DATA ROWS:
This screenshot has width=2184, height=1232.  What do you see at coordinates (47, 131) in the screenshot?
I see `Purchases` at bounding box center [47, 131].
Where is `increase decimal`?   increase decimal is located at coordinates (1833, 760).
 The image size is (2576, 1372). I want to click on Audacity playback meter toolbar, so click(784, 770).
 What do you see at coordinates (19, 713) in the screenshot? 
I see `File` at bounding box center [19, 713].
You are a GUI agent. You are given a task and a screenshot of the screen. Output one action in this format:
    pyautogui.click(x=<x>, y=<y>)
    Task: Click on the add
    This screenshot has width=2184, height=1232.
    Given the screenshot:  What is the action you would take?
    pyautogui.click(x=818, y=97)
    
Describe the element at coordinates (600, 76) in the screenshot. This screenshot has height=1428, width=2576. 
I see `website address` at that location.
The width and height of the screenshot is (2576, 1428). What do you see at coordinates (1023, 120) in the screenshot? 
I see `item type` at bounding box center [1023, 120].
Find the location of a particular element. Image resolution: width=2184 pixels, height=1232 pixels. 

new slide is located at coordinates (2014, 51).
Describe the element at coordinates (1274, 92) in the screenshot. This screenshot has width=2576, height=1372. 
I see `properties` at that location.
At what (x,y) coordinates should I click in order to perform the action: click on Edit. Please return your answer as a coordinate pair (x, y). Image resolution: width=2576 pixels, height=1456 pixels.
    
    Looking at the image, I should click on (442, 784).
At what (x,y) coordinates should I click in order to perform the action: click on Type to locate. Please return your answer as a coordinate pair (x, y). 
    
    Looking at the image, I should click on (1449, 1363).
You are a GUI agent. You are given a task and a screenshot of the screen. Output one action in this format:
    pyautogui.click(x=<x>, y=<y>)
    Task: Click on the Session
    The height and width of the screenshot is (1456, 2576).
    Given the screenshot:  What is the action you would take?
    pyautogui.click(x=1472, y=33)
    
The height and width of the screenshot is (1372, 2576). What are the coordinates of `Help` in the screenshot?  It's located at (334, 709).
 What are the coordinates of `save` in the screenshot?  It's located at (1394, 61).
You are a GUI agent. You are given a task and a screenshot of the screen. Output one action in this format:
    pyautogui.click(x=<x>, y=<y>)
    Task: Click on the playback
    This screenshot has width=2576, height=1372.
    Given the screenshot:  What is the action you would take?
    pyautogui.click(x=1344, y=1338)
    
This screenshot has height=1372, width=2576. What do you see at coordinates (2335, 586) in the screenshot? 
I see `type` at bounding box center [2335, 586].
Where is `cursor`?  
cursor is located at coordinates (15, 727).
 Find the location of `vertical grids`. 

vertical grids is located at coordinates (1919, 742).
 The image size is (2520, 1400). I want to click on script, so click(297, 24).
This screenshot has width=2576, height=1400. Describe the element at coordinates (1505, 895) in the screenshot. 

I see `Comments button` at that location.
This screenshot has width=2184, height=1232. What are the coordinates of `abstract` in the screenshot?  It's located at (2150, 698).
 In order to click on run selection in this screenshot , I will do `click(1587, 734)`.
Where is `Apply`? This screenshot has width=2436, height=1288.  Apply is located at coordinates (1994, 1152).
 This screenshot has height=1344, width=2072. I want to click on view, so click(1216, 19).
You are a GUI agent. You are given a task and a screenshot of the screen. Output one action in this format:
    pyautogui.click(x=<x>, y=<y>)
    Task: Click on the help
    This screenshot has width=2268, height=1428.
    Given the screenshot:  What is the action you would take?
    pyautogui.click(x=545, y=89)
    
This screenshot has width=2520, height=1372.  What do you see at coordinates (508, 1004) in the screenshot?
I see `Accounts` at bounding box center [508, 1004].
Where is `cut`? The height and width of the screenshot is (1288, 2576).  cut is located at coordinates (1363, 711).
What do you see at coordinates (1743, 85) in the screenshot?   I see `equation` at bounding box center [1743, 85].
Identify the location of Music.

AIM OF THE TASK: Convert every line of the rows above into a JSON list of strings, one string per line, leaving out blank lines.

RESULT OF THIS EXERCISE:
[
  "This screenshot has width=2184, height=1232.  What do you see at coordinates (47, 131) in the screenshot?",
  "I see `Purchases` at bounding box center [47, 131].",
  "Where is `increase decimal`?   increase decimal is located at coordinates (1833, 760).",
  " The image size is (2576, 1372). I want to click on Audacity playback meter toolbar, so click(784, 770).",
  " What do you see at coordinates (19, 713) in the screenshot? ",
  "I see `File` at bounding box center [19, 713].",
  "You are a GUI agent. You are given a task and a screenshot of the screen. Output one action in this format:",
  "    pyautogui.click(x=<x>, y=<y>)",
  "    Task: Click on the add",
  "    This screenshot has width=2184, height=1232.",
  "    Given the screenshot:  What is the action you would take?",
  "    pyautogui.click(x=818, y=97)",
  "Describe the element at coordinates (600, 76) in the screenshot. This screenshot has height=1428, width=2576. ",
  "I see `website address` at that location.",
  "The width and height of the screenshot is (2576, 1428). What do you see at coordinates (1023, 120) in the screenshot? ",
  "I see `item type` at bounding box center [1023, 120].",
  "Find the location of a particular element. Image resolution: width=2184 pixels, height=1232 pixels. ",
  "new slide is located at coordinates (2014, 51).",
  "Describe the element at coordinates (1274, 92) in the screenshot. This screenshot has width=2576, height=1372. ",
  "I see `properties` at that location.",
  "At what (x,y) coordinates should I click in order to perform the action: click on Edit. Please return your answer as a coordinate pair (x, y). Image resolution: width=2576 pixels, height=1456 pixels.",
  "    Looking at the image, I should click on (442, 784).",
  "At what (x,y) coordinates should I click in order to perform the action: click on Type to locate. Please return your answer as a coordinate pair (x, y). ",
  "    Looking at the image, I should click on (1449, 1363).",
  "You are a GUI agent. You are given a task and a screenshot of the screen. Output one action in this format:",
  "    pyautogui.click(x=<x>, y=<y>)",
  "    Task: Click on the Session",
  "    The height and width of the screenshot is (1456, 2576).",
  "    Given the screenshot:  What is the action you would take?",
  "    pyautogui.click(x=1472, y=33)",
  "The height and width of the screenshot is (1372, 2576). What are the coordinates of `Help` in the screenshot?  It's located at (334, 709).",
  " What are the coordinates of `save` in the screenshot?  It's located at (1394, 61).",
  "You are a GUI agent. You are given a task and a screenshot of the screen. Output one action in this format:",
  "    pyautogui.click(x=<x>, y=<y>)",
  "    Task: Click on the playback",
  "    This screenshot has width=2576, height=1372.",
  "    Given the screenshot:  What is the action you would take?",
  "    pyautogui.click(x=1344, y=1338)",
  "This screenshot has height=1372, width=2576. What do you see at coordinates (2335, 586) in the screenshot? ",
  "I see `type` at bounding box center [2335, 586].",
  "Where is `cursor`?  ",
  "cursor is located at coordinates (15, 727).",
  " Find the location of `vertical grids`. ",
  "vertical grids is located at coordinates (1919, 742).",
  " The image size is (2520, 1400). I want to click on script, so click(297, 24).",
  "This screenshot has width=2576, height=1400. Describe the element at coordinates (1505, 895) in the screenshot. ",
  "I see `Comments button` at that location.",
  "This screenshot has width=2184, height=1232. What are the coordinates of `abstract` in the screenshot?  It's located at (2150, 698).",
  " In order to click on run selection in this screenshot , I will do `click(1587, 734)`.",
  "Where is `Apply`? This screenshot has width=2436, height=1288.  Apply is located at coordinates (1994, 1152).",
  " This screenshot has height=1344, width=2072. I want to click on view, so click(1216, 19).",
  "You are a GUI agent. You are given a task and a screenshot of the screen. Output one action in this format:",
  "    pyautogui.click(x=<x>, y=<y>)",
  "    Task: Click on the help",
  "    This screenshot has width=2268, height=1428.",
  "    Given the screenshot:  What is the action you would take?",
  "    pyautogui.click(x=545, y=89)",
  "This screenshot has width=2520, height=1372.  What do you see at coordinates (508, 1004) in the screenshot?",
  "I see `Accounts` at bounding box center [508, 1004].",
  "Where is `cut`? The height and width of the screenshot is (1288, 2576).  cut is located at coordinates (1363, 711).",
  "What do you see at coordinates (1743, 85) in the screenshot?   I see `equation` at bounding box center [1743, 85].",
  "Identify the location of Music."
]